Every line below containing the word "agent" should be found and copied.

══════════════════════════════

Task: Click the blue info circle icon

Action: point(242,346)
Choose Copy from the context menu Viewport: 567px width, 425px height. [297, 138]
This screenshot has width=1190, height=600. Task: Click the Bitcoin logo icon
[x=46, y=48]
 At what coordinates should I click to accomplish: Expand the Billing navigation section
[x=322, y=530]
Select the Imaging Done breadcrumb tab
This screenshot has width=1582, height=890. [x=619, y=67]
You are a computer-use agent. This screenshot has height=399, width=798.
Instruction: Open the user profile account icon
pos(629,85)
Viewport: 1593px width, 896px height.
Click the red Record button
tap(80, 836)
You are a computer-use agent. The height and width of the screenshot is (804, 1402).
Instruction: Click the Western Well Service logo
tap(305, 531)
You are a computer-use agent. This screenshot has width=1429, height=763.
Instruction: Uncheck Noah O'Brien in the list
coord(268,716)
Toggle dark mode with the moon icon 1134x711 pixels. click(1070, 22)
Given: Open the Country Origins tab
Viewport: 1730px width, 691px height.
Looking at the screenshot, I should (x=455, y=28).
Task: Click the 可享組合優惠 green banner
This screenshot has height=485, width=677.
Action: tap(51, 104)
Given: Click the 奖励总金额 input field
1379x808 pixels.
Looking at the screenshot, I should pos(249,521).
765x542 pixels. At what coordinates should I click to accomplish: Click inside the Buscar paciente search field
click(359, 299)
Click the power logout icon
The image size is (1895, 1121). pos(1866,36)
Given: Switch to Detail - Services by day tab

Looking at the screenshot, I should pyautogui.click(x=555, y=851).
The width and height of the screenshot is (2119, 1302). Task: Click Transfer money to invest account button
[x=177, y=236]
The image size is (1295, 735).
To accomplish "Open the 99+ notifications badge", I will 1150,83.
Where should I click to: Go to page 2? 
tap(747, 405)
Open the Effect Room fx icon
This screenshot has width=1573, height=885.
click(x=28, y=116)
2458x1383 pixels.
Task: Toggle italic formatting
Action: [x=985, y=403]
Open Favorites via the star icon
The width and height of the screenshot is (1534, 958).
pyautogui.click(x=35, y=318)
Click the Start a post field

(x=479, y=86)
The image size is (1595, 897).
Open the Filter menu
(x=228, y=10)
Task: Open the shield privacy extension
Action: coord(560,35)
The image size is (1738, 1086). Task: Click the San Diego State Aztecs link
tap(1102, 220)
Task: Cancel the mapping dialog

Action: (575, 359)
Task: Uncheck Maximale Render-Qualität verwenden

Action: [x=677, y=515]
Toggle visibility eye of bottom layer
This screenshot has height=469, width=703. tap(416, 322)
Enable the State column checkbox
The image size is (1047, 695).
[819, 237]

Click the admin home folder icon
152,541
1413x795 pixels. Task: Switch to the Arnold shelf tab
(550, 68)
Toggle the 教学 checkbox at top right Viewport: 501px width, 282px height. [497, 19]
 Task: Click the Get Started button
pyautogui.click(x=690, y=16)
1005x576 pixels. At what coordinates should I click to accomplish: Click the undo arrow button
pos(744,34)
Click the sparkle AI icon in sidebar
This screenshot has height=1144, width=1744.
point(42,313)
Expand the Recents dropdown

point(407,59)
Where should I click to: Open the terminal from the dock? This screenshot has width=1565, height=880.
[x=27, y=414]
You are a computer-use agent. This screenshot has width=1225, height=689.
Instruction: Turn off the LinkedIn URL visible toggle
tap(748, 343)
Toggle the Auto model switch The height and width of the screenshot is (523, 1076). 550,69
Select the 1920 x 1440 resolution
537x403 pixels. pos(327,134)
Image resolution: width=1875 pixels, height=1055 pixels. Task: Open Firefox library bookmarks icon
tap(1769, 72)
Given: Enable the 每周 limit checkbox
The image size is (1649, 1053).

══════════════════════════════

▶ Solution to this exercise
You are a computer-use agent. This screenshot has height=399, width=798.
You are a computer-use agent. The height and width of the screenshot is (804, 1402).
You are a computer-use agent. This screenshot has width=1429, height=763.
You are a computer-use agent. This screenshot has width=1225, height=689.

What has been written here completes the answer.